### Source data:
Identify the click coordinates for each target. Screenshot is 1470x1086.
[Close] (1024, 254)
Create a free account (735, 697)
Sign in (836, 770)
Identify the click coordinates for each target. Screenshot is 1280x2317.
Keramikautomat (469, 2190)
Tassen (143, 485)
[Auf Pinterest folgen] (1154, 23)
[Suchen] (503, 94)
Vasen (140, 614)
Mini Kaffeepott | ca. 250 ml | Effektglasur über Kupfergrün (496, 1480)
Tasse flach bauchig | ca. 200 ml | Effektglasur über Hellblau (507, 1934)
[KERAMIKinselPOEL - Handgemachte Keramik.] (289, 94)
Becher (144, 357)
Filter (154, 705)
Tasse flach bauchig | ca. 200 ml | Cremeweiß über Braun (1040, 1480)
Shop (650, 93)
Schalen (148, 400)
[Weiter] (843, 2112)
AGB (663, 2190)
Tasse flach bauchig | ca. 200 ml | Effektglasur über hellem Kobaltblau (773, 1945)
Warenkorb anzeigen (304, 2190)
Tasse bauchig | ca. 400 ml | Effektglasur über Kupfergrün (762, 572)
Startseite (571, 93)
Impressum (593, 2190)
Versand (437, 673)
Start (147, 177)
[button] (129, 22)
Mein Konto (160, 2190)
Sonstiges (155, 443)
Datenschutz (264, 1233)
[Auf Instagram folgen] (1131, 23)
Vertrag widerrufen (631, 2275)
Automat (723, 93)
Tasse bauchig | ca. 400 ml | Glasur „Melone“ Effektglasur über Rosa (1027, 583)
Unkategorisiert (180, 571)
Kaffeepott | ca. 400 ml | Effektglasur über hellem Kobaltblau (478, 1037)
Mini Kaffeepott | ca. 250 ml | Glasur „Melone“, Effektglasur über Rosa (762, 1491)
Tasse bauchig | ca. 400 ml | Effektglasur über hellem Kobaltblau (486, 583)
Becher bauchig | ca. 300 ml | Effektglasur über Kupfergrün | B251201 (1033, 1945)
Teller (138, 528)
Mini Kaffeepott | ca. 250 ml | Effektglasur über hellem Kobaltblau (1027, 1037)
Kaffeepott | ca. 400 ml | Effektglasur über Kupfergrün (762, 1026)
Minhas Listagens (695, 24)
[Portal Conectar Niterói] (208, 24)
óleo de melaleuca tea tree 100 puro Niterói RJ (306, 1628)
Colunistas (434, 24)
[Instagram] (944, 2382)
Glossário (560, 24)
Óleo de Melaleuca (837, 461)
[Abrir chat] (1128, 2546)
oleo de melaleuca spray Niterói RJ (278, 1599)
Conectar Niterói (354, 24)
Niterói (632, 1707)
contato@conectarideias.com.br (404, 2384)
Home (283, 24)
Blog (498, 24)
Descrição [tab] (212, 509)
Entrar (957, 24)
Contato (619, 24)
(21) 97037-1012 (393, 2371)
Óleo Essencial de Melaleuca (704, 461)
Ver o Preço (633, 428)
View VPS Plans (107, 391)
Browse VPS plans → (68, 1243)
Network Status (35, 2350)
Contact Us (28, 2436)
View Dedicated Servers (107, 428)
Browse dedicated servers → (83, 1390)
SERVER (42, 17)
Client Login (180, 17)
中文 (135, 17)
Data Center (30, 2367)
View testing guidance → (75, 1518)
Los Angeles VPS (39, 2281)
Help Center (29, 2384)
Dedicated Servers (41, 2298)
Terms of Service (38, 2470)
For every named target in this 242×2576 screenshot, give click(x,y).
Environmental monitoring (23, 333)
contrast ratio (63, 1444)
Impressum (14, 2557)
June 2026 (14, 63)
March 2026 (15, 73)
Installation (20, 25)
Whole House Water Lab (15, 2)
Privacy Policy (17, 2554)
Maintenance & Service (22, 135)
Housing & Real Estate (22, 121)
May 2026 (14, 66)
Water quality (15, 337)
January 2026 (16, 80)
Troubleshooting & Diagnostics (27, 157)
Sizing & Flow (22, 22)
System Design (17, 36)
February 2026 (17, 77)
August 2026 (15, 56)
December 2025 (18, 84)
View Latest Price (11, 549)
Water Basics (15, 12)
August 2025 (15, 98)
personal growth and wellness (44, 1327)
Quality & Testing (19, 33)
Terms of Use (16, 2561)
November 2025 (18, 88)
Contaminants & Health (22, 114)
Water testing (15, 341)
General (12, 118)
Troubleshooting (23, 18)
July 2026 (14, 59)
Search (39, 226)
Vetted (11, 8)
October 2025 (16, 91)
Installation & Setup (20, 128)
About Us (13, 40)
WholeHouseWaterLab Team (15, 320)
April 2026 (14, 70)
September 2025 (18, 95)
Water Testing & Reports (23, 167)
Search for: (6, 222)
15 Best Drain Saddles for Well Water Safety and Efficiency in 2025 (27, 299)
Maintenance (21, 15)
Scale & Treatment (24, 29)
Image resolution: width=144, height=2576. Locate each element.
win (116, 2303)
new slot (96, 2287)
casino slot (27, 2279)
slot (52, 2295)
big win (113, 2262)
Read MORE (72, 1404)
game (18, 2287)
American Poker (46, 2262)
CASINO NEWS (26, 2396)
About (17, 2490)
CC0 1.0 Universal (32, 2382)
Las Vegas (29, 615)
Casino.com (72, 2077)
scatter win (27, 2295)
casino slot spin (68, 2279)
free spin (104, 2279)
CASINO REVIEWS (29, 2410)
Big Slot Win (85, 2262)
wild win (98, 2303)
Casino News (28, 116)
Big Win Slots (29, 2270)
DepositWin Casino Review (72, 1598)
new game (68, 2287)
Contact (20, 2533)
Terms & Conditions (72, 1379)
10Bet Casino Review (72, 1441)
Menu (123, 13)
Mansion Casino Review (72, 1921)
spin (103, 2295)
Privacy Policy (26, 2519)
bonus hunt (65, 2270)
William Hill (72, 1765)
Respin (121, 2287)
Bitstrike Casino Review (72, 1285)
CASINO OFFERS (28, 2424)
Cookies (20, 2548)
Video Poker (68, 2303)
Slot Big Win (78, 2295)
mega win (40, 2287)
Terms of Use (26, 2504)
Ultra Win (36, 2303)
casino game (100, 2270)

### What you will do:
Among the lines above, find the one with "Versand (437, 673)" and the one with "Tasse bauchig | ca. 400 ml | Effektglasur über hellem". Quote both and everything between them, exactly.

### Your solution:
Versand (437, 673)
Start (147, 177)
[button] (129, 22)
Mein Konto (160, 2190)
Sonstiges (155, 443)
Datenschutz (264, 1233)
[Auf Instagram folgen] (1131, 23)
Vertrag widerrufen (631, 2275)
Automat (723, 93)
Tasse bauchig | ca. 400 ml | Glasur „Melone“ Effektglasur über Rosa (1027, 583)
Unkategorisiert (180, 571)
Kaffeepott | ca. 400 ml | Effektglasur über hellem Kobaltblau (478, 1037)
Mini Kaffeepott | ca. 250 ml | Glasur „Melone“, Effektglasur über Rosa (762, 1491)
Tasse bauchig | ca. 400 ml | Effektglasur über hellem Kobaltblau (486, 583)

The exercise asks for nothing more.